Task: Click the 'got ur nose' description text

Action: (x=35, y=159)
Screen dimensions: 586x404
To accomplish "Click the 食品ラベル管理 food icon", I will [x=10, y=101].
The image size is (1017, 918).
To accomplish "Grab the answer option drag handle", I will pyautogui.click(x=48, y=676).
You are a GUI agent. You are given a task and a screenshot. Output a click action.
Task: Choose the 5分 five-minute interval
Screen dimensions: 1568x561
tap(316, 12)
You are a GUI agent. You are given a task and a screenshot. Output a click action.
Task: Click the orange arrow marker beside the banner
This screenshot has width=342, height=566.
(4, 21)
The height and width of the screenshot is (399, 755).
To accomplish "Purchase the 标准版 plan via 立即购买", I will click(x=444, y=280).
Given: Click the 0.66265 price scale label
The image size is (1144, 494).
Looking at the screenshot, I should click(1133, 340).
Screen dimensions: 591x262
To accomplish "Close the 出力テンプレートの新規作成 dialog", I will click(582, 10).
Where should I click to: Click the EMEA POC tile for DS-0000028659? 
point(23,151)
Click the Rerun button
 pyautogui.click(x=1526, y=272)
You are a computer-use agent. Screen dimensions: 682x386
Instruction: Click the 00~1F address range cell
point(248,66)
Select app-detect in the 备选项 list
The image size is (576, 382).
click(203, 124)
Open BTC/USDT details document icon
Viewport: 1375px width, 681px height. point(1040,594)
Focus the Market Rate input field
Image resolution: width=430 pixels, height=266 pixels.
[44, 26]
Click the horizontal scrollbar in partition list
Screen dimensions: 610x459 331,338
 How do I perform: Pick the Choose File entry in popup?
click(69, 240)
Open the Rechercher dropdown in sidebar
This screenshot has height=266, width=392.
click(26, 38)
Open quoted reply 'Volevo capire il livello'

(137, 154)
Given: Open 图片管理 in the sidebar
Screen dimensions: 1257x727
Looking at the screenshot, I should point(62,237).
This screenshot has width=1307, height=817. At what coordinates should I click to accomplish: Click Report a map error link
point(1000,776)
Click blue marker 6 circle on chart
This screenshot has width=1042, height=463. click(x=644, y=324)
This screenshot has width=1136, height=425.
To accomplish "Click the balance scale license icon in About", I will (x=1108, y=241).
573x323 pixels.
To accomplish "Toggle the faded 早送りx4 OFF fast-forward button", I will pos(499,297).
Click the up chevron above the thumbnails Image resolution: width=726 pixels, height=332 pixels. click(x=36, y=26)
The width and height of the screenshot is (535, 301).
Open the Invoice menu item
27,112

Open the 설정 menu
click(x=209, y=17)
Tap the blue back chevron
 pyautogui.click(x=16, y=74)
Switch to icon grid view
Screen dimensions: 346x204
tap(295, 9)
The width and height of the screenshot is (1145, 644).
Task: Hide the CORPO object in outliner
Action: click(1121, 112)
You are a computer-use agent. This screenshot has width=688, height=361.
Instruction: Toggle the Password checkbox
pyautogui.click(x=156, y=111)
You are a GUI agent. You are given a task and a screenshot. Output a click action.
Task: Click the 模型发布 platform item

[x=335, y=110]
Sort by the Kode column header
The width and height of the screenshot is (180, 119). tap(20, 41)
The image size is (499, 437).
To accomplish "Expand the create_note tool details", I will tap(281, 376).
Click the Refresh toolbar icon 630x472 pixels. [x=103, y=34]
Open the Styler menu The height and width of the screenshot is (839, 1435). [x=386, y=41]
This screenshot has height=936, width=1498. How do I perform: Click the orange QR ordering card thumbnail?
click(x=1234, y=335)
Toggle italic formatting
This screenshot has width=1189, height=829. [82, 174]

···

= TASK STATEMENT =
Change "orange" to "green" in the items starting at the line containing "Open the Styler" and ending at the last item, leaving all else unchanged, and give those lines again.

= EXERCISE SOLUTION =
Open the Styler menu The height and width of the screenshot is (839, 1435). [x=386, y=41]
This screenshot has height=936, width=1498. How do I perform: Click the green QR ordering card thumbnail?
click(x=1234, y=335)
Toggle italic formatting
This screenshot has width=1189, height=829. [82, 174]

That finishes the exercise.